You are viewing a plain text version of this content. The canonical link for it is here.
Posted to user@spark.apache.org by Michael Knapp <mi...@gmail.com> on 2015/08/03 19:10:15 UTC

EOFException when transmitting a class that extends Externalizable

Hi,

I am having a problem serializing a custom partitioner that I have written
that extends Externalizable.  The partitioner wraps a java TreeSet which
stores table splits.  There are thousands of splits.

I noticed earlier that my spark job was taking over 30 seconds just to
transmit a task to each worker, which is what motivated me to optimize the
serialization of the partitioner I wrote.  I read in your configuration
page that Kryo can only be used to serialize data in RDDs, but spark cannot
use Kryo to transmit the task closure to each executor.  That is why I
chose to use Externalizable for my custom partitioner.

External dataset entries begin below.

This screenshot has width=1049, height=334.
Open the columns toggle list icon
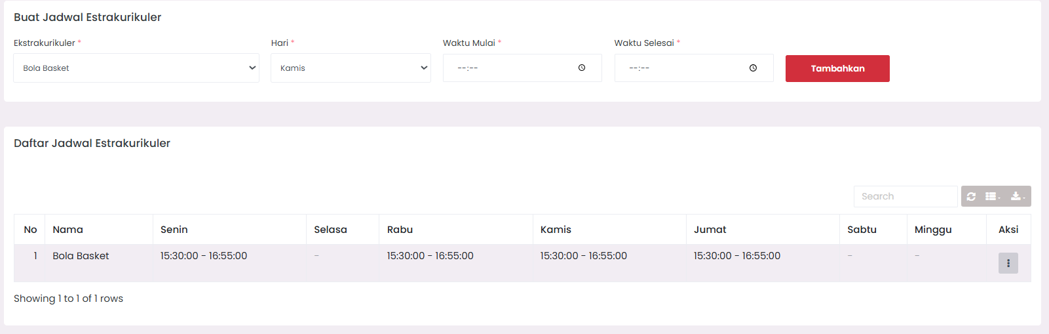tap(992, 196)
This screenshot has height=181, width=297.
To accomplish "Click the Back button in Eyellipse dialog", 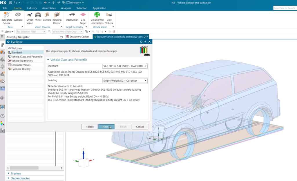I will pyautogui.click(x=89, y=126).
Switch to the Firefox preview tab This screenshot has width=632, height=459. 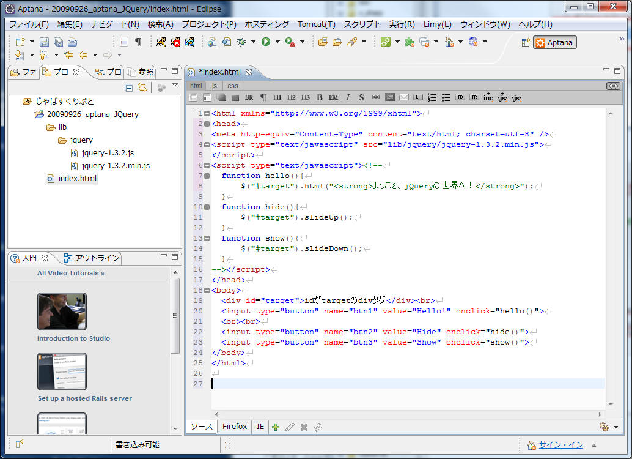click(x=235, y=427)
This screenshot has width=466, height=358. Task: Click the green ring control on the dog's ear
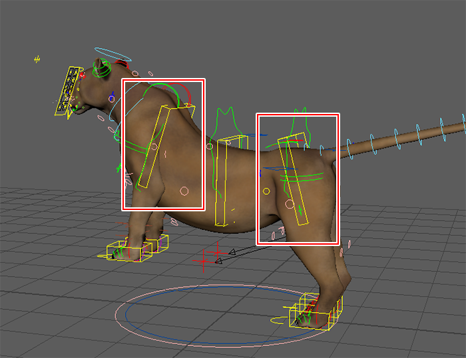click(101, 69)
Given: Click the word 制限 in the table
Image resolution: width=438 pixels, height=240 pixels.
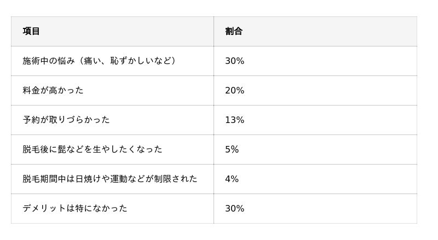Looking at the screenshot, I should point(163,179).
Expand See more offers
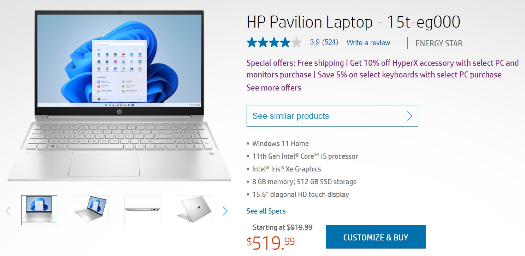Viewport: 525px width, 256px height. pyautogui.click(x=274, y=88)
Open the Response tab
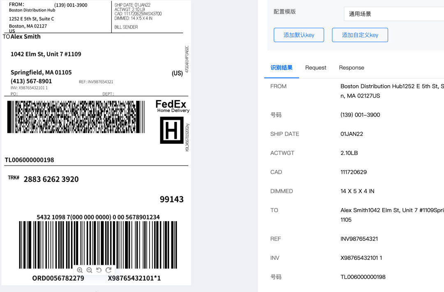 coord(352,68)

I have unit tests that confirm my externalizable class can be serialized
using java serialization.  Unfortunately when it comes to the cluster
though, it stops working.  I added some logging to this and discovered that
it had serialized about 2000 splits out of 4000 before it encountered an
EOFException.  This is happening consistently on every node of my cluster.
I have no idea what could cause this or even how to get more information.

Would somebody please tell me what could possibly cause this or how to
troubleshoot it?

Mike Knapp